Saved entries:
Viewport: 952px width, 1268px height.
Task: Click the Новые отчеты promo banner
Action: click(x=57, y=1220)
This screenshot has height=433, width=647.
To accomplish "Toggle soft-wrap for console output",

---

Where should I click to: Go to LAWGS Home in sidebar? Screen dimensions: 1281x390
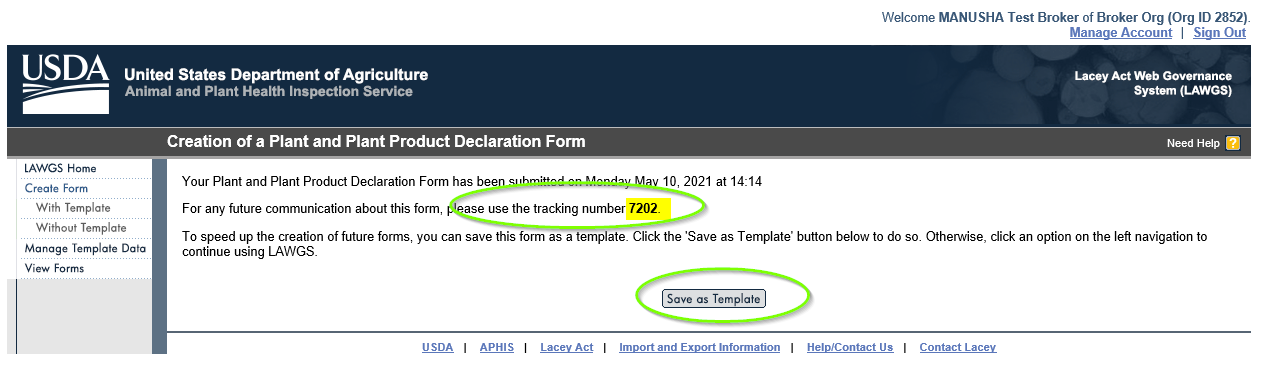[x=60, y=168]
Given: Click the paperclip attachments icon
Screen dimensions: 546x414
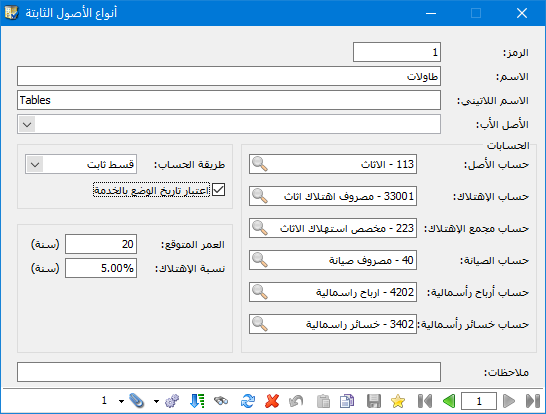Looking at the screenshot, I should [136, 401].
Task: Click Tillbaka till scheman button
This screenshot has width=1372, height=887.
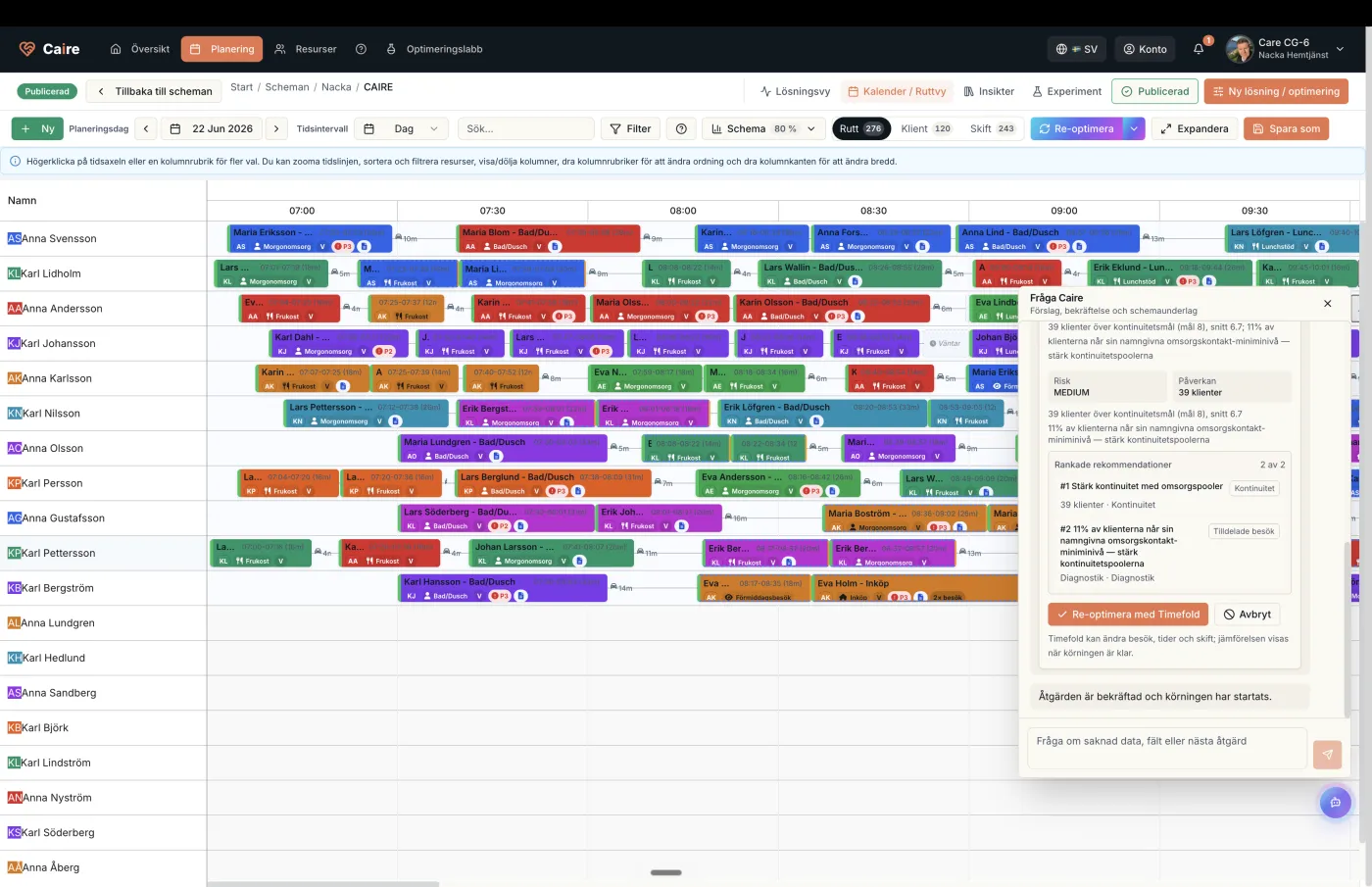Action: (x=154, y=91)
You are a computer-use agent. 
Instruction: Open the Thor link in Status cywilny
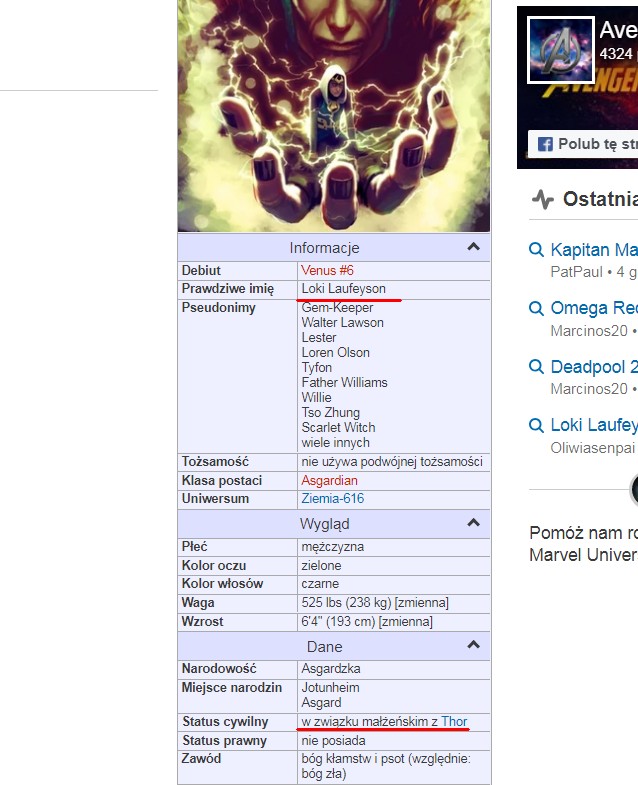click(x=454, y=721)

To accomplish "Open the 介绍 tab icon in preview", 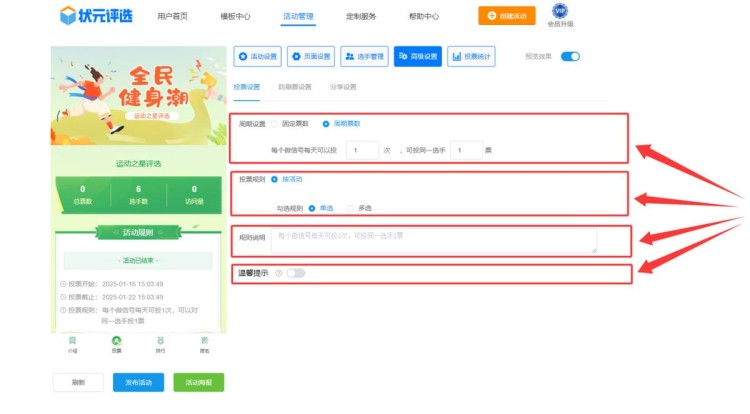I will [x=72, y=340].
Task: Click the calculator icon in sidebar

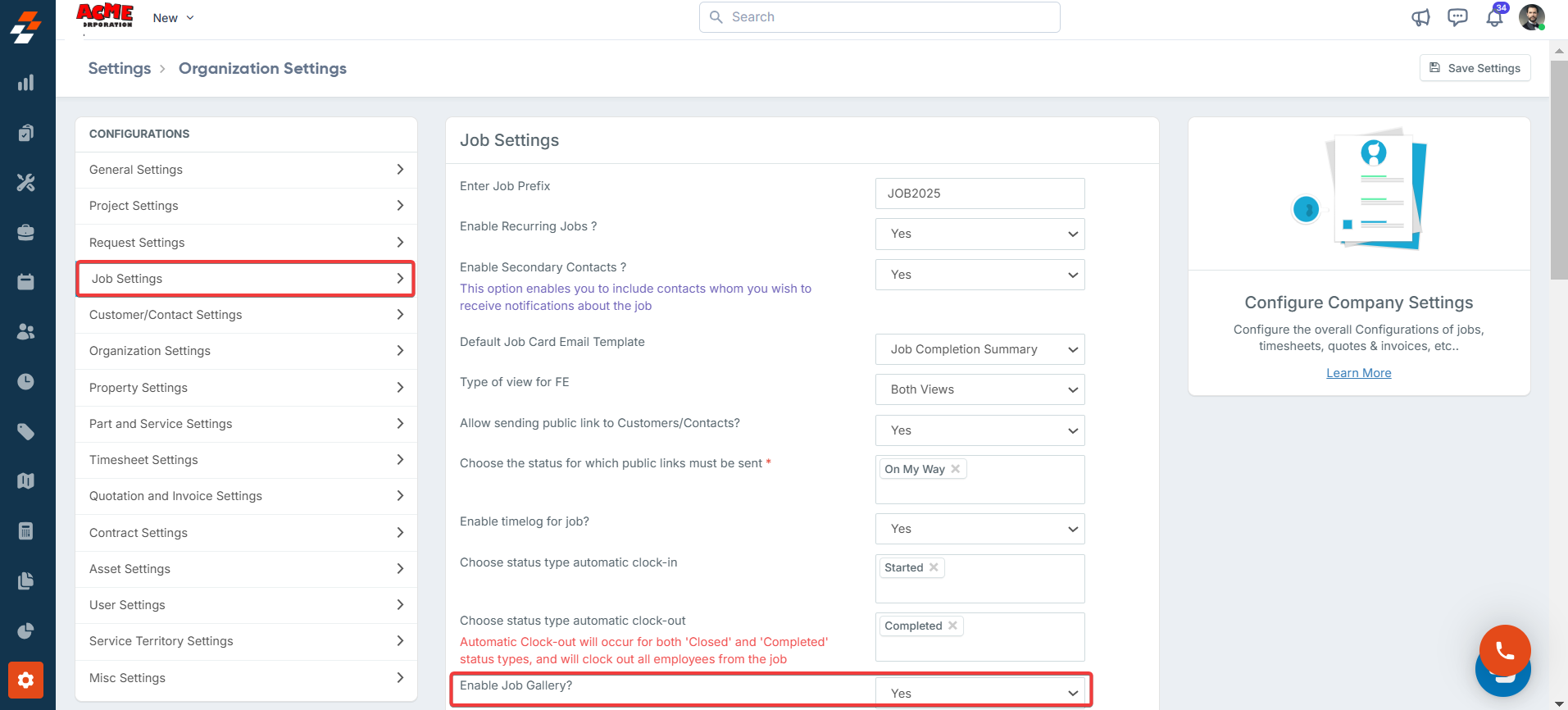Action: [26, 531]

THE PROBLEM: Repeat word for word the lines above that run from the line containing "This screenshot has height=433, width=647." through the line containing "soft-wrap for console", both ends included, and nothing else.

EXERCISE RESPONSE:
This screenshot has height=433, width=647.
To accomplish "Toggle soft-wrap for console output",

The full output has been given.